◆ Extract to read:
────

This is just a small sample of how APIs are not only increasingly under attack, but a reminder that the complexity, consistency and overall number of those attacks are escalating. The simple reason for this is that API usage has exploded as APIs continue to evolve and support a number of different clients like web, mobile and IoT. The resulting API sprawl has led to increased data exposure risks. To add to the problem, said Nick Rago, field CTO at Salt Security, most organizations lack security and governance strategies for their APIs.
“APIs now power the vast majority of applications and services businesses and consumers rely on daily,” said Rago in an email interview. “This rapid escalation of APIs has also created a much larger attack surface for attackers–and attackers are fully aware of the immense value of the data being transported by APIs. Because they typically transport personally identifiable data (PII) and other critical financial data, APIs represent a highly lucrative target.”
How APIs Are Becoming More Complex
Every API has its own unique business logic, explained Rago, meaning each attack against an API is unique.
“Attackers probe and prod APIs for flaws, and API attacks can take days, weeks and even months,” Rago stated. “Traditional security solutions cannot detect this low-and-slow nature of API attacks. Traditional solutions look for known attack patterns. But API attackers focus on exploiting the underlying application and business logic behind an API, and most threats represent zero-day vulnerabilities.”
There are also a lot of unknowns around APIs in a network, and because of API sprawl, security teams often have no knowledge about undocumented APIs.
“Because APIs are being rolled out so quickly, many organizations have shadow (unknown) or zombie (outdated) APIs in their environments,” Rago said. “If you don’t know an API exists, you can’t defend it from attacks.”

────

◆ Given information:

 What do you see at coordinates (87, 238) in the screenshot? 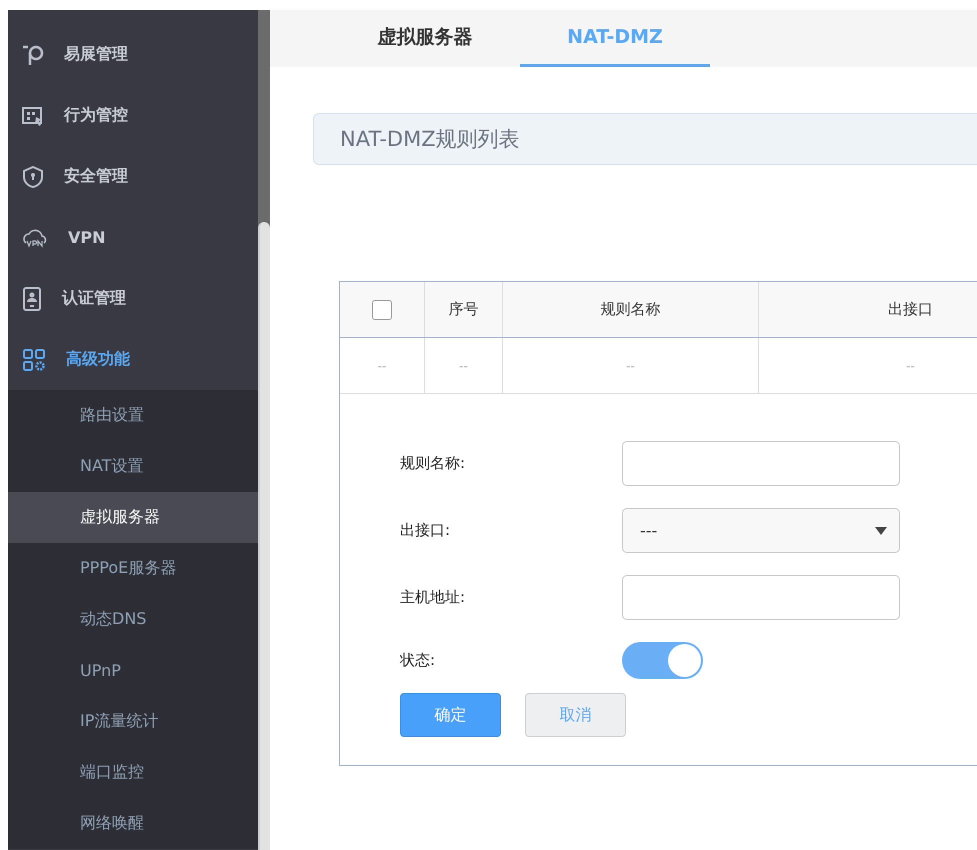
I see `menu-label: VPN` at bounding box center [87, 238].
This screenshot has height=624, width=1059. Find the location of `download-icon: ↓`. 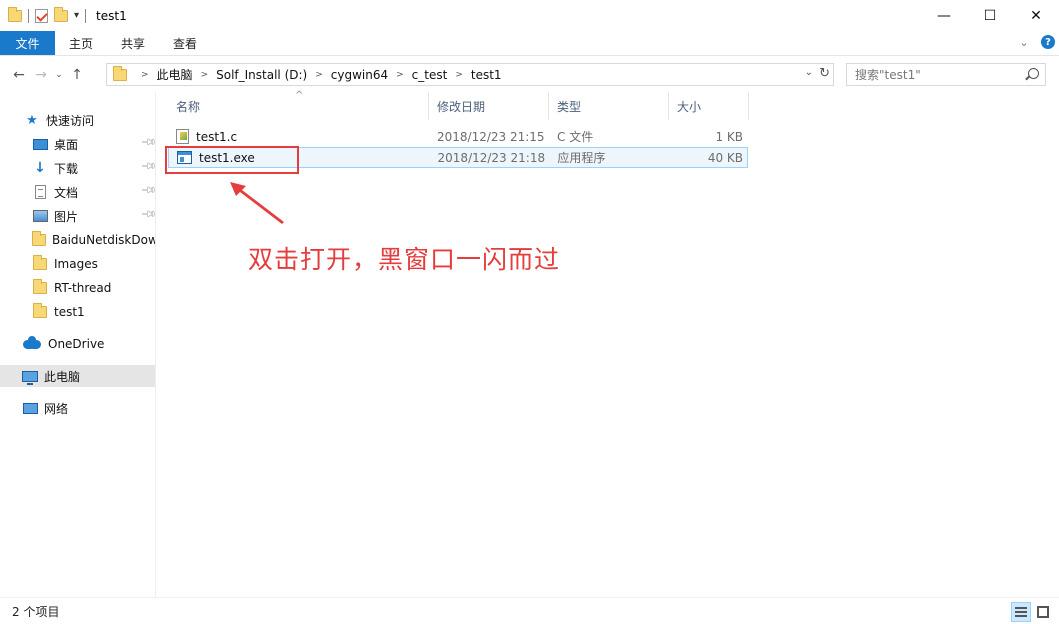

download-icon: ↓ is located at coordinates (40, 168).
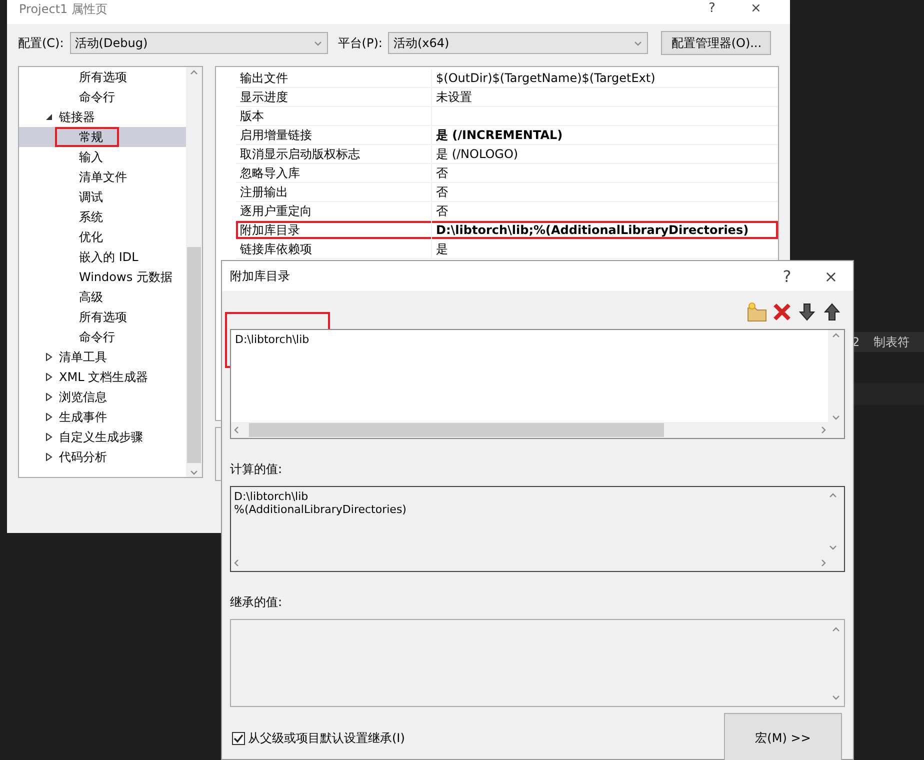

────

◆ Problem set:
1. From the API security excerpt, copy out the passage from "How APIs Are Becoming" up to and including "about undocumented APIs.".
2. Condense the paragraph of the API security excerpt that begins "Attackers probe and prod APIs" into a short bulleted list that keeps its main facts.
3. Carry on the API security excerpt from the point where it stops.
The listing has no connection to the API security excerpt.

◆ Expected outputs:
1.
How APIs Are Becoming More Complex
Every API has its own unique business logic, explained Rago, meaning each attack against an API is unique.
“Attackers probe and prod APIs for flaws, and API attacks can take days, weeks and even months,” Rago stated. “Traditional security solutions cannot detect this low-and-slow nature of API attacks. Traditional solutions look for known attack patterns. But API attackers focus on exploiting the underlying application and business logic behind an API, and most threats represent zero-day vulnerabilities.”
There are also a lot of unknowns around APIs in a network, and because of API sprawl, security teams often have no knowledge about undocumented APIs.

2.
- Attackers probe APIs for flaws, and attacks can last days, weeks or even months.
- Traditional security solutions look for known attack patterns, so they cannot detect these low-and-slow attacks.
- API attackers exploit the application and business logic behind an API, and most threats are zero-day vulnerabilities.

3.
In an API-first application world, organizations often expose multiple APIs which have access to the same data sets but serve different purposes. One API could feed the data to a web interface, while another API feeds the same data to a mobile app. Yet another API might feed the data for internal applications, and another might feed the very same data to external third-party apps and developers and so on. This level of complexity makes API security tougher to apply.
APIs and Consistency
The API attack surface still suffers from simple and detectable injection-type vulnerabilities, and you can bet that threat actors are checking that information first, said Scott Gerlach, co-founder and CSO at StackHawk, in an email interview. “These detectable attack vectors are becoming easier to find earlier in the development process, and with early detection and remediation, we will see fewer of them make it to production over time.”
The reasons for the changes in consistency and overall changes in API attacks, according to Gerlach, is that very few APIs are left unauthenticated.
“The whole point is to have users and to make it easy for users to sign up and gain access to the data/service that an API provides,” Gerlach said. “Authentication used to be a control mechanism for data type attacks, but now more and more of the attacks we see are authorization based.”
Vulnerabilities are now harder to detect as they are more of a chain-to-exploit. One little piece of data here helps extract another little piece of data there until the combination completes an exploit.
Security in an Evolving API World
Organizations can’t secure their APIs if they don’t have full visibility. They must have systems in place to continuously discover the APIs that exist in their environment.
“In addition, organizations need proper API runtime protection,” said Rago. “Runtime protection is essential to uncover potential threats and defend against data leaks.”
There must also be a close partnership between the security and development teams to address API security, Gerlach added. It begins with using automation to detect easy-to-find vulnerabilities and the security team sharing that information with the developers so the vulnerabilities are found and fixed quickly.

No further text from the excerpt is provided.